Typical async_mmap read pattern:
void Reader(tapa::async_mmap<float>& mem, tapa::ostream<float>& out, int n) {
#pragma HLS pipeline II=1
for (int i_req = 0, i_resp = 0; i_resp < n;) {
if (i_req < n && !mem.read_addr.full()) {
mem.read_addr.write(i_req);
++i_req;
}
float val;
if (mem.read_data.try_read(val)) {
out.write(val);
++i_resp;
}
}
}
Utilities
tapa::vec_t<T, N>
An N-element SIMD vector of type T. Stores elements as a packed bit array, which maps directly to wide AXI ports. Supports element access via operator[], arithmetic operators element-wise, and common reductions (sum, product).
template <typename T, int N>
struct vec_t {
static constexpr int length = N;
static constexpr int width = widthof<T>() * N; // total bit width
T& operator[](int pos);
const T& operator[](int pos) const;
};
Related free functions: truncated<begin, end>(vec), cat(v1, v2), make_vec<N>(val).
tapa::widthof<T>()
Returns the bit width of type T. For ap_int<W> and ap_uint<W>, returns W. For plain C++ types, returns sizeof(T) * CHAR_BIT.
template <typename T>
inline constexpr int widthof();
template <typename T>
inline constexpr int widthof(T object); // deduce T from argument
EoT macros
End-of-transaction macros simplify consuming a stream until a sentinel marker is received.
| Macro | Description |
|---|---|
TAPA_WHILE_NOT_EOT(stream) | Loop body executes once per data element; loop exits when the EoT marker is seen. |
TAPA_WHILE_NEITHER_EOT(s1, s2) | Two-stream variant; exits when either stream reaches EoT. |
TAPA_WHILE_NONE_EOT(s1, s2, s3) | Three-stream variant. |
// Example: consume all elements from 'in' and forward to 'out'
TAPA_WHILE_NOT_EOT(in) {
out.write(in.read());
}
in.open(); // consume the EoT marker
out.close(); // send EoT marker downstream
Synthesis pragmas (C++ attributes)
These C++ attributes are recognised by TAPA and lowered to Vitis HLS pragmas during synthesis. They have no effect in software simulation.

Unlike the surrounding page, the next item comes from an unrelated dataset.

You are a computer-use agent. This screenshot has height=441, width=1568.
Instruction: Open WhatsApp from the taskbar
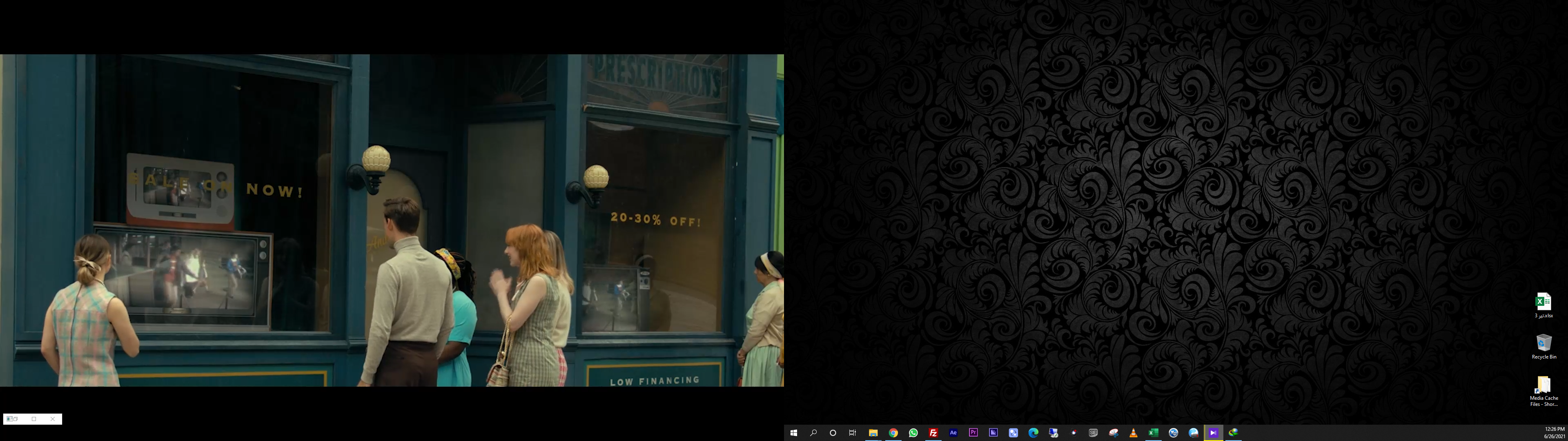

| Attribute | Description |
|---|---|
[[tapa::pipeline(II)]] | Pipeline the enclosing loop or function with initiation interval II. |
[[tapa::unroll(factor)]] | Unroll the enclosing loop by factor. |
[[tapa::target("ignore")]] | Mark a task for custom RTL replacement. TAPA generates a port-signature template but does not synthesize the task body. |
[[tapa::target("ignore")]] was formerly written as [[tapa::target("non_synthesizable", "xilinx")]]. The "ignore" form is the current spelling.
tapa::hls sub-namespace
tapa::hls::stream<T> is a stream type that behaves like hls::stream<T> in software simulation: it has effectively infinite depth, so producers never block in simulation. Use it when incrementally migrating a Vitis HLS design and you want software simulation to pass without tuning stream depths. #include <tapa.h> includes this automatically.
tapa::hls::stream synthesizes to the same RTL FIFO as tapa::stream<T, N> with the declared depth N. The infinite depth only applies to software simulation. The practical reason to replace it before hardware build is that software simulation with tapa::hls::stream will not expose backpressure bugs — switching to tapa::istream<T>& / tapa::ostream<T>& with a tuned depth catches those bugs at simulation time rather than on hardware.